Task instructions: Make an exact copy of all the entries below, with the pictures left out.

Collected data

* * * * * * * * *

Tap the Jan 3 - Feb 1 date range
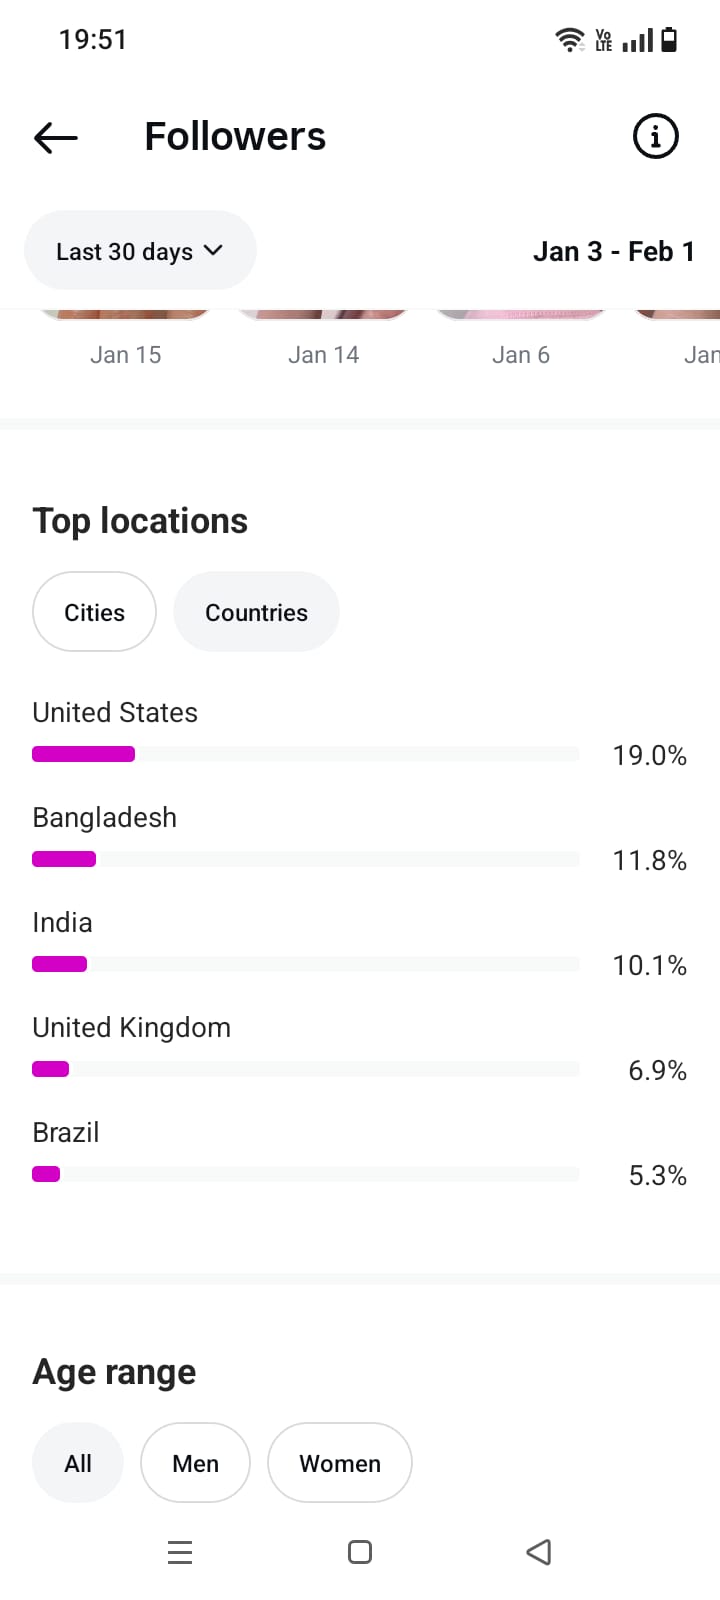 tap(613, 251)
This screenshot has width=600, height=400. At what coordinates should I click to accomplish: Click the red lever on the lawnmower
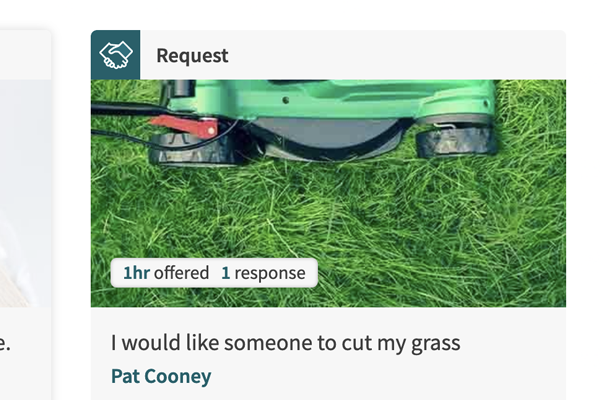click(x=184, y=126)
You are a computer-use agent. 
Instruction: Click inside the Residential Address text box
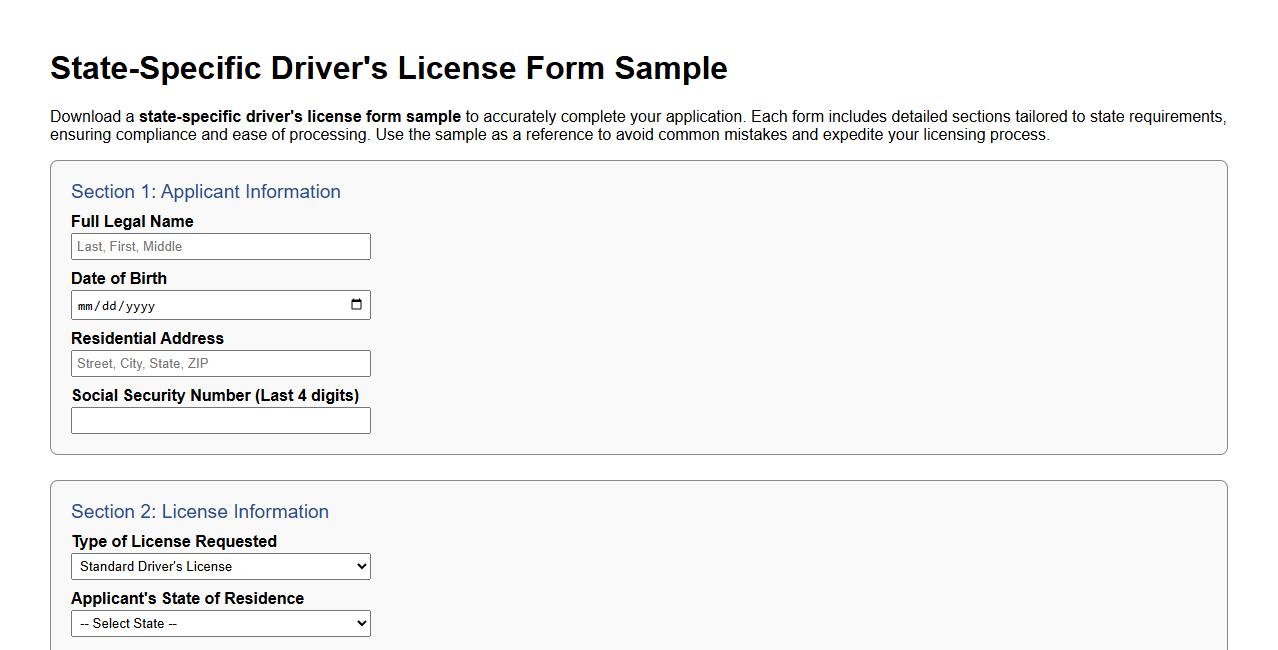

* * * * * * * * *

Your solution:
Tap the Jan 3 - Feb 1 date range
 tap(613, 251)
This screenshot has width=600, height=400. At what coordinates should I click to accomplish: Click the red lever on the lawnmower
click(x=184, y=126)
You are a computer-use agent. 
Instruction: Click inside the Residential Address text box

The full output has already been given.